気の進まない仕事の前後や、トラブルのあと。
彼女はまるで仕事の延長のような顔をして、白いそれを飲み込む。
「なんか、飲むと大丈夫な気がするんですよねぇ」
「過信はよくないよ?」
「うーん、実際の効果を信じてるっていうんじゃなくて。何て言うんでしょう、飲むとその行為自体に安心するっていうのかな。
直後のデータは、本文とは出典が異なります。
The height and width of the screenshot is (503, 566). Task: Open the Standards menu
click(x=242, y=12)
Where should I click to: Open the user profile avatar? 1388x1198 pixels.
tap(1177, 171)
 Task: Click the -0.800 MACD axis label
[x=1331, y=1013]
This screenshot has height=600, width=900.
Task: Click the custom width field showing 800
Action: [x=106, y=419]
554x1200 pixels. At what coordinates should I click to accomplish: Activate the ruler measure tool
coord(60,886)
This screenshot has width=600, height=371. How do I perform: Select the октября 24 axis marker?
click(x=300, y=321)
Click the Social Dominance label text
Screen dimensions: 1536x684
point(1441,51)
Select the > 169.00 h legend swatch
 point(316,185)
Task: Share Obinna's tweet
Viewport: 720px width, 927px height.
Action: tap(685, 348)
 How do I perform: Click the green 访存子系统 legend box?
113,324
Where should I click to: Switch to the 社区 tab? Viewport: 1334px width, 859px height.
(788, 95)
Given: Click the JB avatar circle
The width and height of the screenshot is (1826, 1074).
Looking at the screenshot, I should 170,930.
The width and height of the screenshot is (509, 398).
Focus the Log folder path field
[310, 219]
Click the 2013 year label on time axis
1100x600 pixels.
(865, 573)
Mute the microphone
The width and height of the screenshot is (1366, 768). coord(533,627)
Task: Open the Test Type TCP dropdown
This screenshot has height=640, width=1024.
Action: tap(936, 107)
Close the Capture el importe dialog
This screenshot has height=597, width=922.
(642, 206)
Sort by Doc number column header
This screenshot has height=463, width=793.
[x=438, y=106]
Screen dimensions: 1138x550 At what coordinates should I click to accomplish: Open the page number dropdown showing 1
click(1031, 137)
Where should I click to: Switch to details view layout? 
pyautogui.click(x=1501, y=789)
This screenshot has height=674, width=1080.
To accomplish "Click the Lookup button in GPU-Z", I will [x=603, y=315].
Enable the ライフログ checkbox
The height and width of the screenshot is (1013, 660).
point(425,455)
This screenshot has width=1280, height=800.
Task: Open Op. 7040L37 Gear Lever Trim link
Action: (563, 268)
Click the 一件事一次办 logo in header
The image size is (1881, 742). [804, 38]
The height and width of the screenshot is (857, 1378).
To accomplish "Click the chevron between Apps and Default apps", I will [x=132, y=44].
余裕が出来るって言うか…」
言いたいことは、分からないでもないのだけれど。
ある意味で子供じみたおましないのようですらある、その行為。
今から彼女は俺のさらに上の階級に位置する誰かのところに行くらしい。
何があったのかは知らないけれど、彼女はそいつが大嫌いだ。
そろそろ行かなくちゃいけない時間のハズなのに、君は幼げな横顔をさらして俯く。
「…気が進まない?」
「…」
沈黙は肯定。
俺は苦笑して彼女の髪に指先を通す。
青い花のバレッタが、蛍光灯の光を返して薄く光った。
「戻ってきたら、美味しいミルクティー御馳走してあげるからさ」
「…先輩が淹れてくれたやつ?」
「もちろん」
俺の淹れる紅茶が好きだと君は笑う。
それを嬉しく思うのは当然で、だから俺も笑うんだ。
「理不尽なこと言われたなら、俺が呪っとくし」
「さらっと怖いこと言いますね」
「だけど、サプリなんかよりはずっと君の精神に好影響だと思わない?」
そんな薄っぺらで、お手軽なサプリメントよりも。
ずっと君を笑わせてあげる自信があるよ。
「…そう、ですね」
指先で弾いたケース、そうして彼女は苦笑する。
それでもさっきよりは、うんと晴れやかな表情で。
ペットボトルを机に置くと、まっすぐに顎を上げて胸を張る。
「ん、元気出た?」
「…もー、仕方ない、な」
こうして、君が。
丁寧に見つめようとすることは、間違いなく美徳なのだと。
いつか君がその価値に気付いた時に、告げてやろうと思っている。
「じゃあ、頑張ってきましょうか、ね」
「良い子だ。行っておいで」
柔らかにそれでも強かに煌めく君の眼に。
出来ることなら讃辞を捧げたいと。
いつだって思っていることは、まだ言ってやらないよ。
(上司と恋人の隙間)
サプリとかって飲むの忘れちゃうよね、って話です(違うよ)
飲まないよりはマシだろうということでいくつか保持しているのですが、気付くと飲み忘れます。
しかもわたしはカノジョみたいに持ち歩かないので、なおさら忘れます。
もうわたしクオリティだよねっていう←
カレとカノジョはこうやって中途半端な立ち位置を繰り返していればいいと思っています。